**** Records to use

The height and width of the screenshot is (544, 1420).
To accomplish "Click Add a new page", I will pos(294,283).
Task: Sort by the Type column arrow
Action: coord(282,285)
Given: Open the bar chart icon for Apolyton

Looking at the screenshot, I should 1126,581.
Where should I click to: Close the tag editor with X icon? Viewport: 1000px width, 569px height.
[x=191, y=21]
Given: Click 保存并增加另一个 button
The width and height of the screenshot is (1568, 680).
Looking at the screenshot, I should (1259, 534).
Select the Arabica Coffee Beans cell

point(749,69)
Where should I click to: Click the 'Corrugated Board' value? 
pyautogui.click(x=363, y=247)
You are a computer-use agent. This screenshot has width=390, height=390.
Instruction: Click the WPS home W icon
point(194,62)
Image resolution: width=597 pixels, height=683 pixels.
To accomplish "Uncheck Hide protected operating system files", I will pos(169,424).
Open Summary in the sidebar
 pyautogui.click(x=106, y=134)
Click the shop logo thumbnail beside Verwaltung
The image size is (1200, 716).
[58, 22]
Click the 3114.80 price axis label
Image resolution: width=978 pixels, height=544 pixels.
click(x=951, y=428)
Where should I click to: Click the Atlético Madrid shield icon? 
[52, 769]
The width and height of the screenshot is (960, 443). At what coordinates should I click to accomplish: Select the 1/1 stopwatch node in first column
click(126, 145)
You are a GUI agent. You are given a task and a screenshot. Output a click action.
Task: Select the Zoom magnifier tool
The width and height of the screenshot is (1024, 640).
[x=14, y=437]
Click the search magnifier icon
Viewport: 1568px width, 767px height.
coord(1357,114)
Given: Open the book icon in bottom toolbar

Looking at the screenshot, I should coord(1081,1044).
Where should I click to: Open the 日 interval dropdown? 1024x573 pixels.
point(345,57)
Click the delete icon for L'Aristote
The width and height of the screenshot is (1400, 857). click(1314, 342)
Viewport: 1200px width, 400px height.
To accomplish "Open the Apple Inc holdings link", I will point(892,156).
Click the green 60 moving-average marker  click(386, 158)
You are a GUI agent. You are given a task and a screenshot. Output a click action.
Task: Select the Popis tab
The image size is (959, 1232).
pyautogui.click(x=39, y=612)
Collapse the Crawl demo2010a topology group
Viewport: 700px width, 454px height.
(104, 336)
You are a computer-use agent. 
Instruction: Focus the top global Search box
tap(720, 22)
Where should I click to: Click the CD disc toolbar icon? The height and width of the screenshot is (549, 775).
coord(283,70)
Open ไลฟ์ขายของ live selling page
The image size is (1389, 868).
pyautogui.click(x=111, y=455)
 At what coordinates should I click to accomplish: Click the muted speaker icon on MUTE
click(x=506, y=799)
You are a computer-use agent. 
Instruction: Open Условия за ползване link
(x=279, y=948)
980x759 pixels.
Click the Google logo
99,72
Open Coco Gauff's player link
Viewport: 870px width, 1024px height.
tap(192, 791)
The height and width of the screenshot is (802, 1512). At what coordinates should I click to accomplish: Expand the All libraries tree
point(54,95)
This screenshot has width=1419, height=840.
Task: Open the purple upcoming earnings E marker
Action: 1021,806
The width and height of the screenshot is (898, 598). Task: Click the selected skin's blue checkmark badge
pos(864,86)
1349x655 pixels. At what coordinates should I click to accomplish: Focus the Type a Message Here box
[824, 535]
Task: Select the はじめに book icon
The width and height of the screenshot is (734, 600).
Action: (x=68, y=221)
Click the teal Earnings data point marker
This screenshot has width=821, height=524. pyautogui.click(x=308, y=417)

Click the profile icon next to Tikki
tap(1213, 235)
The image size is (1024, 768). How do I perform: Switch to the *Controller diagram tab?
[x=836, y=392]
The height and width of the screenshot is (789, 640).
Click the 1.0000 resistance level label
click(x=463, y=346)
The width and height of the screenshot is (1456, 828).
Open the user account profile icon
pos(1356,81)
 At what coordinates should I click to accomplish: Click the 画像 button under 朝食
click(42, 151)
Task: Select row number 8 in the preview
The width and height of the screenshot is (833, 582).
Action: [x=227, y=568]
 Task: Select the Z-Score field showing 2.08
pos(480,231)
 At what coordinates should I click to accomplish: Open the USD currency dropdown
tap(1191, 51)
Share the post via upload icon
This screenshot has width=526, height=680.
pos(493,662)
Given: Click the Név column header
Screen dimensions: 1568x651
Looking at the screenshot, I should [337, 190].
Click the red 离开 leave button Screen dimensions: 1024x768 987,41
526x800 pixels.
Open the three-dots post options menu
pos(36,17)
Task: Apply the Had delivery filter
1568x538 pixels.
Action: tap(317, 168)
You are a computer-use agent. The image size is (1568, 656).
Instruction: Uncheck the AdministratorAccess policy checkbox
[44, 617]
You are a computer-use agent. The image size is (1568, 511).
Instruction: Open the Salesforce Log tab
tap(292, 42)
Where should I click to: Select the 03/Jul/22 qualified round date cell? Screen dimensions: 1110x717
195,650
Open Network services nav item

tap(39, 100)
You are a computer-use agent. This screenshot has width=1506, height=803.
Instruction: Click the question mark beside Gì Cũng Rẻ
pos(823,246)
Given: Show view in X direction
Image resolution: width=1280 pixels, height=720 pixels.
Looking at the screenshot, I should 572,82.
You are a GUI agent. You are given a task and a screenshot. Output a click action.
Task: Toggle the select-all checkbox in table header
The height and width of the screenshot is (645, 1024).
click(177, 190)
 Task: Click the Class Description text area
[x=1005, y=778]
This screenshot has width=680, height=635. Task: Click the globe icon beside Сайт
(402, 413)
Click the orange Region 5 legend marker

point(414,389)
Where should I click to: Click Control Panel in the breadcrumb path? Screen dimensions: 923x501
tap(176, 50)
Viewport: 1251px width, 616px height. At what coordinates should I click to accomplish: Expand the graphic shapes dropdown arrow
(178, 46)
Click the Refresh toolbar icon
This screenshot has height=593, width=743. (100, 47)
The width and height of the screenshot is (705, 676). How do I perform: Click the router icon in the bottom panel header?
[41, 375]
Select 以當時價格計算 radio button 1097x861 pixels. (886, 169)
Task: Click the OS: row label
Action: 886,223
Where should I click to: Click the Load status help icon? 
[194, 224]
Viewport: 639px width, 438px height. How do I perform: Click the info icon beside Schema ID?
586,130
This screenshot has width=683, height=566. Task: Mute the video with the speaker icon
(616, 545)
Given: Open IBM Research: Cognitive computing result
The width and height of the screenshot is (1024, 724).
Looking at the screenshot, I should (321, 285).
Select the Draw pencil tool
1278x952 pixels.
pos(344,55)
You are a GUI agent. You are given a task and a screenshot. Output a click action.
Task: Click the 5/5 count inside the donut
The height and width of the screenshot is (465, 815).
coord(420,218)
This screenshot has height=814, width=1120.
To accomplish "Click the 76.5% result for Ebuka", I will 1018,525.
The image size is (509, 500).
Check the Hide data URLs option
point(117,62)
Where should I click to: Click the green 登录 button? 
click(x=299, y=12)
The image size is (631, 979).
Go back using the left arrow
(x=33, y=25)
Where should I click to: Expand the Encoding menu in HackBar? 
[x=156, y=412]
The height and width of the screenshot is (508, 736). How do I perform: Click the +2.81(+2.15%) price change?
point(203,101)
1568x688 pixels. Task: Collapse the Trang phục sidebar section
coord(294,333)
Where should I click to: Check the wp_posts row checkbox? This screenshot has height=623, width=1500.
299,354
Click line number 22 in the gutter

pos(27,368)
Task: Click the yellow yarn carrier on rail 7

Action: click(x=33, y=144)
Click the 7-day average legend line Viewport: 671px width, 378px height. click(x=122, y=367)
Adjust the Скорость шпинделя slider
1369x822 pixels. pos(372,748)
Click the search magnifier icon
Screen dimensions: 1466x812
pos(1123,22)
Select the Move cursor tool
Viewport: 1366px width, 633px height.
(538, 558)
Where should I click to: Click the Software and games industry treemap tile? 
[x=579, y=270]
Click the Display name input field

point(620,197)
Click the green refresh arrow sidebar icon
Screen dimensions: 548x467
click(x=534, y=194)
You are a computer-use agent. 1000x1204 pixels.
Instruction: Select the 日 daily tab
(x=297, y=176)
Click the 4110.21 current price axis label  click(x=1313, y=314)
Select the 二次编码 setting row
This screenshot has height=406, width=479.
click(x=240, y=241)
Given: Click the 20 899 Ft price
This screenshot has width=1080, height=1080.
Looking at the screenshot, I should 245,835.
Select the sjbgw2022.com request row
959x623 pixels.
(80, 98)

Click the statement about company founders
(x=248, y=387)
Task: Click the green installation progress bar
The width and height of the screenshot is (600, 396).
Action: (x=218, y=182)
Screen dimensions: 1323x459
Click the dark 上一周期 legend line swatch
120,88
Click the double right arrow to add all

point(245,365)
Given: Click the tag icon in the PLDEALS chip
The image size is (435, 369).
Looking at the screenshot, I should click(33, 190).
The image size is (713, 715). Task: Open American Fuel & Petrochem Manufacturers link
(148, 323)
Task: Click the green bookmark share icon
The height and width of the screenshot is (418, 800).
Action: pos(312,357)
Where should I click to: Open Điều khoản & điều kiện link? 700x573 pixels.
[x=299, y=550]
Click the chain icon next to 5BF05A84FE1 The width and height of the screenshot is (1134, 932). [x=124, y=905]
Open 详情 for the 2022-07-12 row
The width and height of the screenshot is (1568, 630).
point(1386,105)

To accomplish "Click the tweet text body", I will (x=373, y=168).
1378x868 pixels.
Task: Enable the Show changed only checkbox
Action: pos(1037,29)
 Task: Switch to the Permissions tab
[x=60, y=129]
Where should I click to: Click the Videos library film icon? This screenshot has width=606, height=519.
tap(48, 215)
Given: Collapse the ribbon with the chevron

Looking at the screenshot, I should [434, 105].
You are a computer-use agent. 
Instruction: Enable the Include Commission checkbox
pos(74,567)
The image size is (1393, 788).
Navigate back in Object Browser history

********

Exercise instructions
Wherever a line of the data holds "average", copy that line.

Worked solution
Click the green 60 moving-average marker  click(386, 158)
Click the 7-day average legend line Viewport: 671px width, 378px height. click(x=122, y=367)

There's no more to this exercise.